## What the task requires
Using the passage on coaxial rotors below, decide whether each statement agrees with it, and answer yes or no with the deciding words quoted exactly. (a) In the early stages, rotor investigations relied mainly on numerical simulation. (b) Lakshminarayan and Baeder found that downwash from the upper rotor reduced aerodynamic efficiency. (c) Uehara compared same-rotation and counterrotation coaxial rotor configurations.

## Extract
— begin —
As a critical design case of the overlapping rotor arrangement, the coaxial rotor layout has received much attention from researchers due to its excellent space utilization and torque self-balancing characteristics. Relevant rotor investigations primarily relied on experimental methods in the early stages. For instance, Harrington [6] quantified the fluctuations in the aerodynamic forces of different rotors arranged in a coaxial configuration, thereby generating significant empirical data. Lakshminarayan and Baeder [7] utilized a numerical simulation method based on a Reynolds-averaged Navier–Stokes (RANS) solver to simulate the Harington coaxial rotor model and summarize the coaxial rotors’ aerodynamic characteristics. Their findings indicated that the downwash from the upper rotor affected the lower blades, which caused a significant decrease in aerodynamic efficiency. Jeongwoo Ko [8] studied the wake vortex of coaxial rotors using high-resolution tracing methods. The study examined the interference mechanism between rotor blades and rotor tip vortices. In addition, the rotors’ wake instability with different rotor spacings was analyzed. Uehara [9] analyzed the aerodynamic performance differences between same-rotation and counterrotation coaxial rotor configurations. The study summarized the offset angles’ impact on the aerodynamic performance of each rotor and wake vortex in detail. Furthermore, some studies [10,11,12] reported that the interaction between the blade tip vortexes of the top rotor and the lower blade may cause extra structural vibrations and aerodynamic noise concerns.
— end —
## Material shown
— begin —
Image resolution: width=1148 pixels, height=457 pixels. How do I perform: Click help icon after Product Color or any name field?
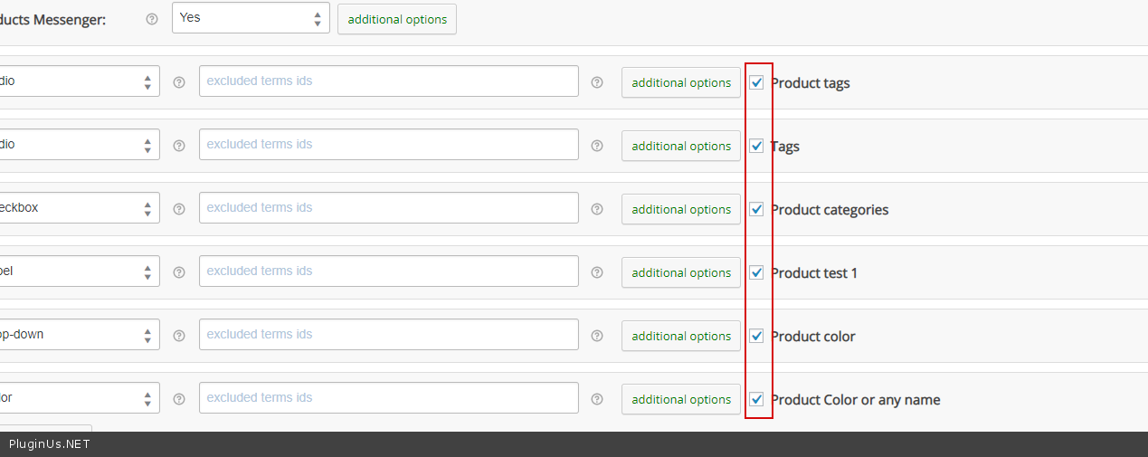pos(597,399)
— end —
— begin —
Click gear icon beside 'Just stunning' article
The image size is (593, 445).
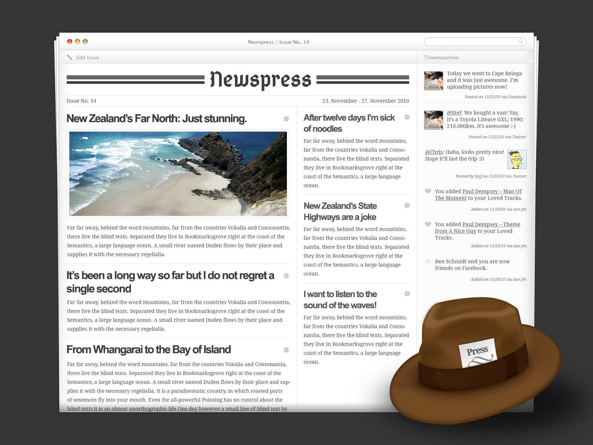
— end —
## Task answer
(a) No: "Relevant rotor investigations primarily relied on experimental methods in the early stages."
(b) Yes: "the downwash from the upper rotor affected the lower blades, which caused a significant decrease in aerodynamic efficiency."
(c) Yes: "Uehara [9] analyzed the aerodynamic performance differences between same-rotation and counterrotation coaxial rotor configurations."